The company also says its paid parental leave benefit provides up to six weeks of paid leave to eligible associates welcoming a child through birth, adoption or foster care. That makes the benefit relevant to different kinds of families, not just biological parents. Home Depot also publicizes adoption assistance and family counseling resources, which shows the support package is aimed at the bigger life transition, not only the leave window itself.
A less visible but highly practical feature is the company’s life-events approach to benefits changes. When workers move through major milestones, the ability to update benefits matters because family size, caregiving duties and coverage needs can shift quickly. In a store setting, that can be the difference between stable attendance and a cascading personal problem.
The smaller benefits matter when the schedule gets messy
A lot of workers do not realize how much of the benefits matrix is built around day-to-day retail friction. Home Depot lists time off, leave of absence, jury duty, bereavement, legal services, auto and homeowner insurance, veterinary insurance, relocation assistance, Team Depot volunteer events, matching gifts, adoption assistance and back-up dependent care among the major categories in its broader rewards mix.

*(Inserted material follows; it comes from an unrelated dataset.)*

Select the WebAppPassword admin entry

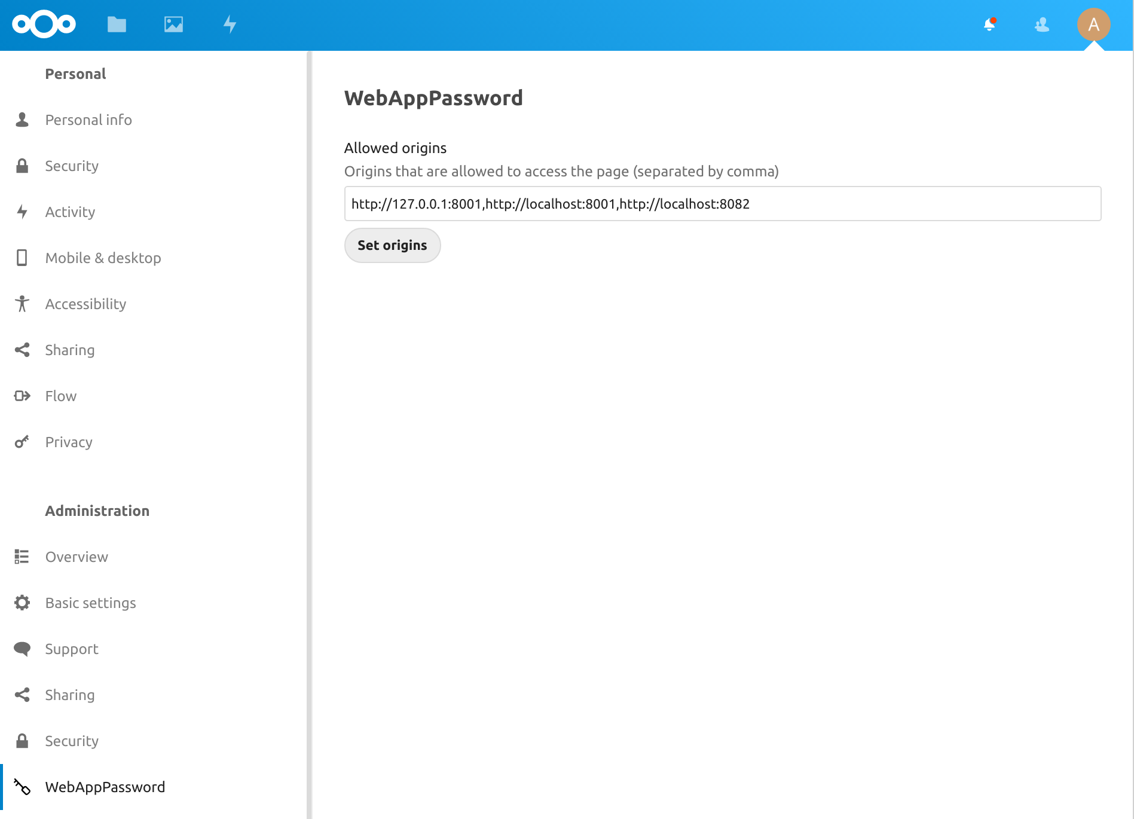pyautogui.click(x=105, y=787)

Those benefits do not sound flashy, but they solve real problems. Jury duty and bereavement leave protect workers from having to choose between life events and a paycheck. Legal services and insurance add protection that many hourly employees would not otherwise buy on their own. Back-up dependent care matters when school closes, a babysitter falls through or a family schedule collides with a weekend freight push. In a business where staffing swings are constant, the value is in making the job more survivable when life does not cooperate.
The Homer Fund and Success Sharing show the company also uses hardship and performance pay
Home Depot’s benefits story is not only about insurance and savings. The Homer Fund, the company’s associate assistance program, was founded in 1999 and by July 2024 had awarded more than 200,000 grants totaling nearly $300 million. Home Depot says direct grants can reach up to $10,000, and matching grants can equal $2 for every $1 associates collect, up to $5,000 or the associate’s actual need.
That matters because it shows the company has built an emergency aid lane into its reward structure. When a worker faces a sudden hardship, the point is not abstract generosity. It is whether the company can keep a housing problem, medical shock or family emergency from turning into a job loss. The Homer Fund gives Home Depot a concrete tool for that.
The same logic runs through Success Sharing. Home Depot says associates received more than $1 billion in Success Sharing awards over the previous three years, which ties store performance to a direct payout. In a company that depends on seasonal rushes, contractor demand and careful execution on the sales floor, that kind of shared bonus can feel much more immediate than a distant annual review.
Wages, promotions and benefits are part of one message
Home Depot’s rewards pitch is not just about fringe benefits. In February 2023, the company said it was investing an additional $1 billion in wage increases for frontline hourly associates and said starting wage in every U.S. market was at or above $15 per hour. It also said more than 65,000 associates were promoted into positions of increased responsibility in 2022.
Taken together, those numbers show how Home Depot wants to frame the job: pay, benefits and advancement are supposed to move together. For associates, the real test is whether that promise shows up in the store, where staffing, training and manager fluency decide how much of the total rewards package is actually understood. The workers who can navigate the system best will be the ones who know that at Home Depot, the benefit story is not an add-on to the job. It is part of the job itself.